**Exercise objective:**
Count the lines in the rows below that contain the word "picture". Reply with the number alone.

* * *

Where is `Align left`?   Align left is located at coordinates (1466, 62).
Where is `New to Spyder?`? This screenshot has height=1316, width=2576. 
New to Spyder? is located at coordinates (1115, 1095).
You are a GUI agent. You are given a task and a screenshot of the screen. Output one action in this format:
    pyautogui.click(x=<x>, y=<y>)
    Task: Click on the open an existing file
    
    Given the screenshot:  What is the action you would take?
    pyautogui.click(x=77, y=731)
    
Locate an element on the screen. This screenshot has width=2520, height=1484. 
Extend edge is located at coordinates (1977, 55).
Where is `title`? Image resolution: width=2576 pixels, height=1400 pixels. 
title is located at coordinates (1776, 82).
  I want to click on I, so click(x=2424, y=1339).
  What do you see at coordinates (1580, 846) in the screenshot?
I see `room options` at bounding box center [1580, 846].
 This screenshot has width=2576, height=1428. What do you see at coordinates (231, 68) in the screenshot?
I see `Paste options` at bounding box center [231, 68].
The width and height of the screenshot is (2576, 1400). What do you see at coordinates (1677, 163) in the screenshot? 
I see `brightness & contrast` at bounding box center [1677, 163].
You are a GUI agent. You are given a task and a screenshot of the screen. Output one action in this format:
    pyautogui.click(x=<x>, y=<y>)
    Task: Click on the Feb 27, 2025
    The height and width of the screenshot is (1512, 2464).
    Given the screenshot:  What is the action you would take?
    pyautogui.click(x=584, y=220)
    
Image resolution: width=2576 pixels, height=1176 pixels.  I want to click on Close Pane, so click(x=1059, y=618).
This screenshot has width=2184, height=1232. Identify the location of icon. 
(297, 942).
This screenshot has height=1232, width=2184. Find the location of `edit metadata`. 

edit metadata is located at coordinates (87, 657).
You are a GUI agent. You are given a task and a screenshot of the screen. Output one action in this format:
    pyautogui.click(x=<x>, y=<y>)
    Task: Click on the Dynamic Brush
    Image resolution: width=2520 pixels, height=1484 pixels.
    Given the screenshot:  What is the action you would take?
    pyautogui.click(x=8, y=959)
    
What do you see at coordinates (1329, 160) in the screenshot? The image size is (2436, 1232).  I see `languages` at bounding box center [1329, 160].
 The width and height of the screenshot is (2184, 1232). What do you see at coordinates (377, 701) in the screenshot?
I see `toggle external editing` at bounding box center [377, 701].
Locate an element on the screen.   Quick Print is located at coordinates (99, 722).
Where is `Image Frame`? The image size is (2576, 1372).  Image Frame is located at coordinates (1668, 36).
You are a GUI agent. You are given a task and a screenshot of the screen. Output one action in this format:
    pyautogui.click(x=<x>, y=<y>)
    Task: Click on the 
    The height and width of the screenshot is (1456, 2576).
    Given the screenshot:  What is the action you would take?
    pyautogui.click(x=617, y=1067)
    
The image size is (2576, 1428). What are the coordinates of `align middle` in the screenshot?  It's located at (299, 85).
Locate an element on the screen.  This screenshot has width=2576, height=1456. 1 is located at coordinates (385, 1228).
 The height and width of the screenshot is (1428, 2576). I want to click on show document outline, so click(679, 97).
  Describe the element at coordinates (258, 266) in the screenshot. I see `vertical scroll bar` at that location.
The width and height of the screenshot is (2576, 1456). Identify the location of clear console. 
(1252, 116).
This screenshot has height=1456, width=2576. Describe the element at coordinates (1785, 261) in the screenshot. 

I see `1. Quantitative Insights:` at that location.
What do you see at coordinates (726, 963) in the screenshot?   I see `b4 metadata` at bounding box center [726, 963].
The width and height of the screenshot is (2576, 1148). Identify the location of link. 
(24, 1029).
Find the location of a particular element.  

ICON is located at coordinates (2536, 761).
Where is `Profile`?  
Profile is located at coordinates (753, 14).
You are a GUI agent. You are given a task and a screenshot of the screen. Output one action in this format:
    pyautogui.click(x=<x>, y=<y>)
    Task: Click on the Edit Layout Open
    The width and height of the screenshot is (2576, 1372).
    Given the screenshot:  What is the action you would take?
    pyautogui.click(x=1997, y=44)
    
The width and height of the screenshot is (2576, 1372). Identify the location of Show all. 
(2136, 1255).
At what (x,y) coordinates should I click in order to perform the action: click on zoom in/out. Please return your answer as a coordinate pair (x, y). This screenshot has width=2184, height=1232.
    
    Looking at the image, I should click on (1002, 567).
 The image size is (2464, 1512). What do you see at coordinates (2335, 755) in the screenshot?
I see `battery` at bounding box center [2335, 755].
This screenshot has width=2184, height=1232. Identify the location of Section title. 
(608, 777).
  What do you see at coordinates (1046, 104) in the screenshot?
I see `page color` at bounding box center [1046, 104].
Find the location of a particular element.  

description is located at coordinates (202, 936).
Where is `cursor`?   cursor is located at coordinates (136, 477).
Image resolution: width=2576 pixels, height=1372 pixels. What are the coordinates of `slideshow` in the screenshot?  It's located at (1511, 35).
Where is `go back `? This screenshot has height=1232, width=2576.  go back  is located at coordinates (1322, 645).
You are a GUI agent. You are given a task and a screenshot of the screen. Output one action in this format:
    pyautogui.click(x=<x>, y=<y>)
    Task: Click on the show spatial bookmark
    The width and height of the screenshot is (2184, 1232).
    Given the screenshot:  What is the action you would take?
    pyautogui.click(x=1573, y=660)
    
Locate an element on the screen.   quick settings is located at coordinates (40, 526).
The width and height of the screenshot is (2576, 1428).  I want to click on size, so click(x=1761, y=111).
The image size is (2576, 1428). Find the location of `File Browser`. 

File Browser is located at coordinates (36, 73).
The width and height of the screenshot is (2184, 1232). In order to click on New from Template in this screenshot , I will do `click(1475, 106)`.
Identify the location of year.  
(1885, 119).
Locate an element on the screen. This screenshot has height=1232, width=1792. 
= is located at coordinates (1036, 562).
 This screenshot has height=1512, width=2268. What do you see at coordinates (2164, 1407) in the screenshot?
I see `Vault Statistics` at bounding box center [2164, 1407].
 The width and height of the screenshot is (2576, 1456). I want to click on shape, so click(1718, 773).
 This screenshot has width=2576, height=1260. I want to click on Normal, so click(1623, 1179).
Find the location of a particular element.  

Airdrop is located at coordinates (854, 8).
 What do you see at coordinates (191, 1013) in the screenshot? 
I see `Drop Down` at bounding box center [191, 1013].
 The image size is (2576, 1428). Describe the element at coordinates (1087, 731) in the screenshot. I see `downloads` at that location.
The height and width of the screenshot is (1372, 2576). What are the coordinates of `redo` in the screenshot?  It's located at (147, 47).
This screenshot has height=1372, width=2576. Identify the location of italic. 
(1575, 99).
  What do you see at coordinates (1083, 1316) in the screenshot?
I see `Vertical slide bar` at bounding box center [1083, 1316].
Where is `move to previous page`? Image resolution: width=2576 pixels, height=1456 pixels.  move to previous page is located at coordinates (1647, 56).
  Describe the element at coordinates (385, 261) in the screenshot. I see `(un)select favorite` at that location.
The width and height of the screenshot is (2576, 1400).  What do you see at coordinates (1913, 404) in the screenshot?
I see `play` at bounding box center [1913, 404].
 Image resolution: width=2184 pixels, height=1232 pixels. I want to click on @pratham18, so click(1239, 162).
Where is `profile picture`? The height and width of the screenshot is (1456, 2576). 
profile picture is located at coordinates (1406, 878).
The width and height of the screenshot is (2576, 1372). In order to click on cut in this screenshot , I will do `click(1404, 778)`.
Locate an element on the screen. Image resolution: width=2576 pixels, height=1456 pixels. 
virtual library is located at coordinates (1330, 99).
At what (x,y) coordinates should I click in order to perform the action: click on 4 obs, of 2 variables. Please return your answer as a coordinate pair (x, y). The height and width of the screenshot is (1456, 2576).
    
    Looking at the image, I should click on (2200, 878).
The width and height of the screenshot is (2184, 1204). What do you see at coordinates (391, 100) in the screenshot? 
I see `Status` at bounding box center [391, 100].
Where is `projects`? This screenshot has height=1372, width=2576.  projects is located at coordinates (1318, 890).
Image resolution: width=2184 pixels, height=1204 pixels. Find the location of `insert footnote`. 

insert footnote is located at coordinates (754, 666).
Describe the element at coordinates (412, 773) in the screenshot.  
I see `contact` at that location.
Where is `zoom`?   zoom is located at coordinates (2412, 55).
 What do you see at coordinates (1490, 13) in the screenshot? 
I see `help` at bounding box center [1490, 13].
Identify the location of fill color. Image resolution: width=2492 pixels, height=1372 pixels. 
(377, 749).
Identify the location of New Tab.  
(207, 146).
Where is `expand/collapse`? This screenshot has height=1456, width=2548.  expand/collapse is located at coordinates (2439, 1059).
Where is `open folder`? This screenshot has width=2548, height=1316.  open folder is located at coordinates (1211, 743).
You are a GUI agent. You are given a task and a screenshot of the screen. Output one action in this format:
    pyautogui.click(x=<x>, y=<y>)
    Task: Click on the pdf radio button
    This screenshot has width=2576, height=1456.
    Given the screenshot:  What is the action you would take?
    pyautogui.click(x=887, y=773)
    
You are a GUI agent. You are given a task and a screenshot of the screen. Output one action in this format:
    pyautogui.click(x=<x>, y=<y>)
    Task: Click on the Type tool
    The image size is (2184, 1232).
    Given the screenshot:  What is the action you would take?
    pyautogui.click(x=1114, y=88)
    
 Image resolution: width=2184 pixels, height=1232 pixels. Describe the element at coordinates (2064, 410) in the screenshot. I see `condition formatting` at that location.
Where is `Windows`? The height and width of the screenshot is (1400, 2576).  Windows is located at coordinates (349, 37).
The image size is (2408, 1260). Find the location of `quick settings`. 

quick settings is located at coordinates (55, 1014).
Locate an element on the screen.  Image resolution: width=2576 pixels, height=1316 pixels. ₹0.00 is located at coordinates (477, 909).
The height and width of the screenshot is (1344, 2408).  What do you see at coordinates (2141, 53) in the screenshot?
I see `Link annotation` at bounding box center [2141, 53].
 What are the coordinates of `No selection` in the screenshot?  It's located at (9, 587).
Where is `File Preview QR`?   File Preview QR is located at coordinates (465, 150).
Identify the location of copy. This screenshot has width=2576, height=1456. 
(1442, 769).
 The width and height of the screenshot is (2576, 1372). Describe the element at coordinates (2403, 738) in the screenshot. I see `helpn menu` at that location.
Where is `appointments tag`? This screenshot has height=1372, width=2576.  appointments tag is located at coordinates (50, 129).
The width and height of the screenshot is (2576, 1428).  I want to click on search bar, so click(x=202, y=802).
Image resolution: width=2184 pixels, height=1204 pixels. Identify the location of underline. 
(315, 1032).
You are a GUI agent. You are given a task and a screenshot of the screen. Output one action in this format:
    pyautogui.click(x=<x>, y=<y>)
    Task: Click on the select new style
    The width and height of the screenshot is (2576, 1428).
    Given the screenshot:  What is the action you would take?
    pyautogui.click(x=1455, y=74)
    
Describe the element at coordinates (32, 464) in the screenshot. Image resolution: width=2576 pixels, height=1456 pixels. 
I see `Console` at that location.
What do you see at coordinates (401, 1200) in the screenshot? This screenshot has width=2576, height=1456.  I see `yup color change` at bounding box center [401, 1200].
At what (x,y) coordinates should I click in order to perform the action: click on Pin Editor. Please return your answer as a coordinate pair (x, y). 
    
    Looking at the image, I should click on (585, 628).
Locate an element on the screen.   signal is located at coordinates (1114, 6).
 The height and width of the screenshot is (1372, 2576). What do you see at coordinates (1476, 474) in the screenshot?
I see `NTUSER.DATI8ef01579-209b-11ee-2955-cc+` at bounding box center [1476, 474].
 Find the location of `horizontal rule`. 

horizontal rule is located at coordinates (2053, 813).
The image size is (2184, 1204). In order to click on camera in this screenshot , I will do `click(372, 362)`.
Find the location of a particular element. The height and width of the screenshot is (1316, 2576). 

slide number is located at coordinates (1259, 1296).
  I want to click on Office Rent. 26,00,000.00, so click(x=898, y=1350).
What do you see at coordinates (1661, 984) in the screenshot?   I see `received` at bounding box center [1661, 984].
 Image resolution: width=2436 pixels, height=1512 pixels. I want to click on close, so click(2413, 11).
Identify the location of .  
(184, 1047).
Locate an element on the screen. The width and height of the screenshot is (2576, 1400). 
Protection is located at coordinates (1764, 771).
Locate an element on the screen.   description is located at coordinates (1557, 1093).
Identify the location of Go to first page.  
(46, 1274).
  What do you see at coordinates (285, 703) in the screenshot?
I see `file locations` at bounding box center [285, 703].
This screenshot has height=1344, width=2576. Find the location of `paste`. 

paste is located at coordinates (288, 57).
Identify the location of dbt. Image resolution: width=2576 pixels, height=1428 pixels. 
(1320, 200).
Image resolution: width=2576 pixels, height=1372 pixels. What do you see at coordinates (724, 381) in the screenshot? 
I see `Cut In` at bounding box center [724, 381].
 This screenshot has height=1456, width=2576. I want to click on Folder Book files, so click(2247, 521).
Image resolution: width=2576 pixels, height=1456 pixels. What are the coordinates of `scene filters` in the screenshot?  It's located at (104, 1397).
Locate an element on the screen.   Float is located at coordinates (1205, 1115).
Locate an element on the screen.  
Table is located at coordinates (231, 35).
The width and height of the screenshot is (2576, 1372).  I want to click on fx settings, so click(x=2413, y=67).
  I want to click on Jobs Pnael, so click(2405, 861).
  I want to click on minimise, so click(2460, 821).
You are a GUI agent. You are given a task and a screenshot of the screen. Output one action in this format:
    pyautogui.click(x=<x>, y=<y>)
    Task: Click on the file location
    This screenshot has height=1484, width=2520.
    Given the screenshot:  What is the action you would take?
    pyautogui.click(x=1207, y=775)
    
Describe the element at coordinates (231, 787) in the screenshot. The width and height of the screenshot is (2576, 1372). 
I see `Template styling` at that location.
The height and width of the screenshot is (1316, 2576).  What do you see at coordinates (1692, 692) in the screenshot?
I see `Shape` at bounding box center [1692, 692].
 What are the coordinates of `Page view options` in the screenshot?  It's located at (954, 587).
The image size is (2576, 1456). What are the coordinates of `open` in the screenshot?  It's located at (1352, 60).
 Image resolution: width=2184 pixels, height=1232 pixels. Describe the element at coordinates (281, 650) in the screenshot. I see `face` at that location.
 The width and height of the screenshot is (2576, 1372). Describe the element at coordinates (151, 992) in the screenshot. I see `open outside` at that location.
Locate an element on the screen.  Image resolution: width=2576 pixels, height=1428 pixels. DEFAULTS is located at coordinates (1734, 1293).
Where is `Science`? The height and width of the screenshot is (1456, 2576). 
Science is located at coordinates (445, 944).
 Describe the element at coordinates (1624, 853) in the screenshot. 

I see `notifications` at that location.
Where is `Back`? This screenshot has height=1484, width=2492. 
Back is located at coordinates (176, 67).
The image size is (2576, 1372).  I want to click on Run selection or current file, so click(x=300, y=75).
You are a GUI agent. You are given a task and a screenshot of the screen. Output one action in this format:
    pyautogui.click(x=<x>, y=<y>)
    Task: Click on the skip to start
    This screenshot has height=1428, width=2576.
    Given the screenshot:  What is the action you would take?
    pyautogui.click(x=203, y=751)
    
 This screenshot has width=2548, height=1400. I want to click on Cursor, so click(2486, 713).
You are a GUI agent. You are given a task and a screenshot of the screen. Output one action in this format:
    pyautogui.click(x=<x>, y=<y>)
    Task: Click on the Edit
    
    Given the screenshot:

* * *

**Correct result:**
2